By Kate Abnett, Susanna Twidale and Nora Buli

May 4 (Reuters) - The European Union carbon price hit a record high of above 50 euros per tonne on Tuesday, a key milestone in what analysts say is likely a long-term climb towards the price levels needed to trigger investments in innovative clean technologies.

The EU carbon market is the bloc's main tool for curbing greenhouse gas emissions that cause climate change, forcing power plants, industry and airlines running flights within Europe to buy permits when they pollute.

With the bloc striving to meet tougher climate goals - including a new target to cut net greenhouse gas emissions by at least 55% by 2030 - the market has found more impetus.

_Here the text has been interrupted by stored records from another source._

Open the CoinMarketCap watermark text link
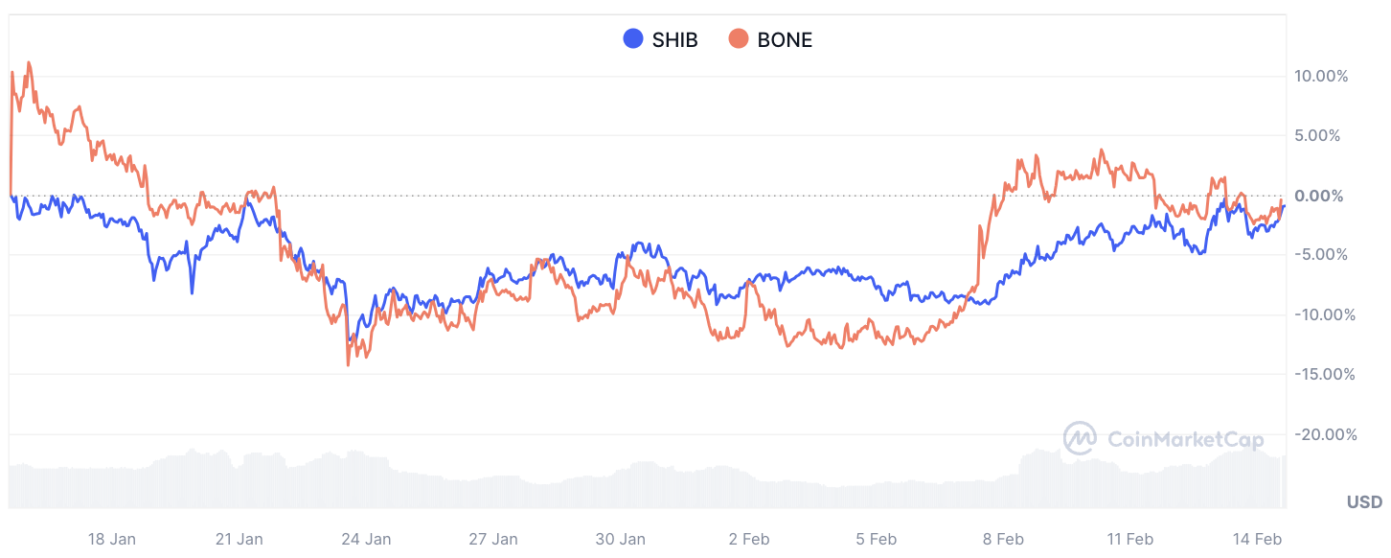1391x558 pixels. [x=1185, y=440]
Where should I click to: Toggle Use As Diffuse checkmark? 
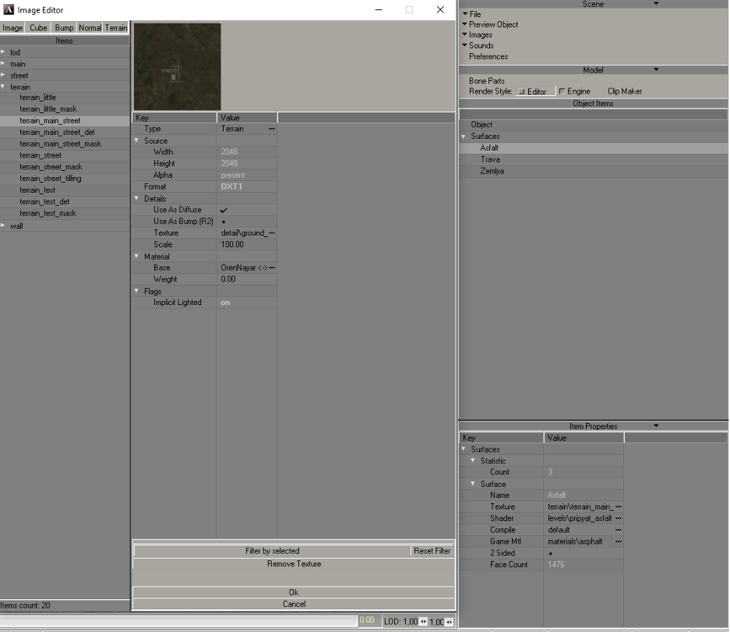pyautogui.click(x=224, y=210)
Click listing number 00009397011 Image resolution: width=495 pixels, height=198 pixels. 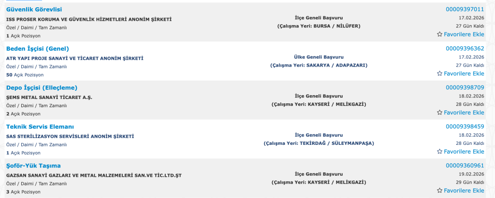[465, 10]
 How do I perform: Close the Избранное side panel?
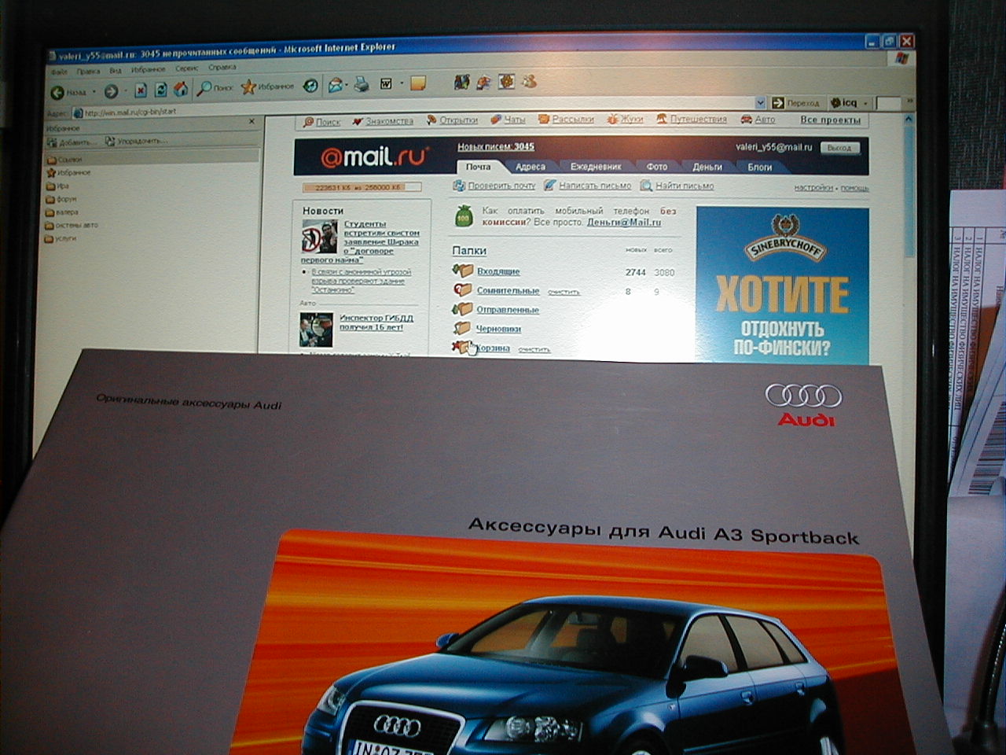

The benchmark EU Allowance (EUA) price hit 50.05 euros a tonne on Tuesday, the highest since the carbon market launched in 2005. The benchmark December 2021 contract has soared around 50% since the beginning of the year.

"There's a basket of bullish factors, that is really why we see prices up at these levels," Refinitiv analyst Ingvild Sorhus told Reuters.

These include policy support from the EU's new climate goal, plus increased permit demand from financial investors tempted into the market by soaring prices and a consensus among analysts that prices are likely to climb further in the coming years.

Brussels will this summer present a package of policies to slash emissions across all sectors to meet the 2030 target, including reforms to the EU carbon market. That is expected to lead to greater demand for CO2 permits and to make them more scarce.

Analysts say the EU carbon price now needs to rise to levels high enough to trigger CO2 cuts in industry, where low-carbon alternatives cannot yet compete on cost with traditional fossil-fuel based technologies.

"The carbon price has to reach high enough to enable the European Union to reach net zero by 2050," said Mark Lewis, chief sustainability strategist at BNP Paribas, referring to the bloc's long-term goal to eliminate its net emissions by 2050.

That would require a CO2 price high enough to make hydrogen fuel produced from renewable energy competitive with hydrogen produced from fossil fuels, Lewis said.

"On this basis, I think around 90 euros a tonne is a reasonable expectation by 2030."

INDUSTRIAL EMISSIONS

Emissions from power plants and industry covered by the EU carbon market plunged by 35% from 2005 to 2019.

So far, most of those cuts have come from the power sector, as higher CO2 prices have helped make coal-fuelled power plants uneconomical, triggering a switch from coal to gas, which emits less CO2.

"We've done the easy bit, which is the coal to gas switch in the power sector," said Berenberg analyst Lawson Steele, who expects the EU carbon price to more than double by the end of this year. "Industry now needs to step up and do their bit."

Most revenues from the EU carbon market are redirected back to national governments, meaning countries are armed with swelling resources to invest in cutting CO2 emissions.

To help European companies stay competitive as they face higher carbon costs, Brussels plans to introduce a carbon border tariff on imports of polluting goods from abroad.

That is not expected to come into force for another few years, and some industries say higher CO2 costs are already squeezing their ability to find cash to invest in carbon-cutting technologies.

"The increasing price to record levels presents a set of problems," said Charles de Lusignan, a spokesman for steel industry association Eurofer.

"One is our global competitors do not have those carbon constraints . The second is makes it much more difficult to invest in the new technologies that will be needed to make the low carbon transition possible," he said.